There are several things you need to consider to preserve the ordering of images and labels.
let's say we need a function that gives us images and labels.
def _get_test_images(_train=False):
"""
Gets the test images and labels as a batch
Inputs:
======
_train : Boolean if images are from training set
random_crop : Boolean if random cropping is allowed
random_flip : Boolean if random horizontal flip is allowed
distortion : Boolean if distortions are allowed
Outputs:
========
images_batch : Batch of images containing BATCH_SIZE images at a time
label_batch : Batch of labels corresponding to the images in images_batch
idx : Batch of indexes of images
"""
#get images and labels
_,_img_names,_img_class,index= _get_list(_train = _train)
#total number of distinct images used for train will be equal to the images
#fed in tf.train.slice_input_producer as _img_names
img_path,label,idx = tf.train.slice_input_producer([_img_names,_img_class,index],shuffle=False)
img_path,label,idx = tf.convert_to_tensor(img_path),tf.convert_to_tensor(label),tf.convert_to_tensor(idx)
img_path = tf.cast(img_path,dtype=tf.string)
#read file
image_file = tf.read_file(img_path)
#decode jpeg/png/bmp
#tf.image.decode_image won't give shape out. So it will give error while resizing
image = tf.image.decode_jpeg(image_file)
#image preprocessing
image = tf.image.resize_images(image, [IMG_DIM,IMG_DIM])
float_image = tf.cast(image,dtype=tf.float32)
#subtracting mean and divide by standard deviation
float_image = tf.image.per_image_standardization(float_image)
#set the shape
float_image.set_shape(IMG_SIZE)
labels_original = tf.cast(label,dtype=tf.int32)
img_index = tf.cast(idx,dtype=tf.int32)
#parameters for shuffle
batch_size = BATCH_SIZE
min_fraction_of_examples_in_queue = 0.3
num_preprocess_threads = 1
num_examples_per_epoch = MAX_TEST_EXAMPLE
min_queue_examples = int(num_examples_per_epoch *
min_fraction_of_examples_in_queue)
images_batch, label_batch,idx = tf.train.batch(
[float_image,label,img_index],
batch_size=batch_size,
num_threads=num_preprocess_threads,
capacity=min_queue_examples + 3 * batch_size)
# Display the training images in the visualizer.
tf.summary.image('images', images_batch)
return images_batch, label_batch,idx
Here,tf.train.slice_input_producer([_img_names,_img_class,index],shuffle=False) is an interesting thing to look at where if you put shuffle=True it will shuffle all three arrays in coordination.

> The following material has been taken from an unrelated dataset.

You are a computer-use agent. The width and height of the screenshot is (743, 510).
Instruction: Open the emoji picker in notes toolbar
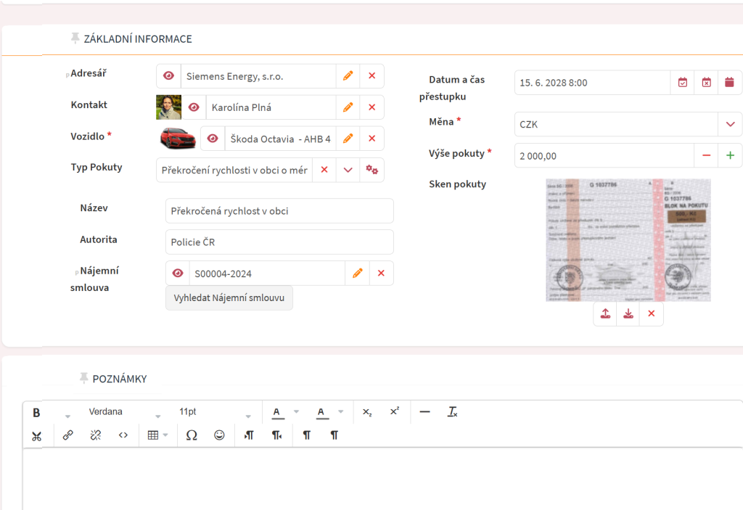(x=219, y=435)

Second thing is, num_preprocess_threads. As long as you are using single threads for dequeue operation, batches will come out in a deterministic way. But more than one threads will shuffle the arrays randomly. for example for image 0001.jpg if True label is 1 you might get 2 or 4. Once its dequeue it is in tensor form. tf.nn.softmax_cross_entropy_with_logits shouldn't have problem with such tensors.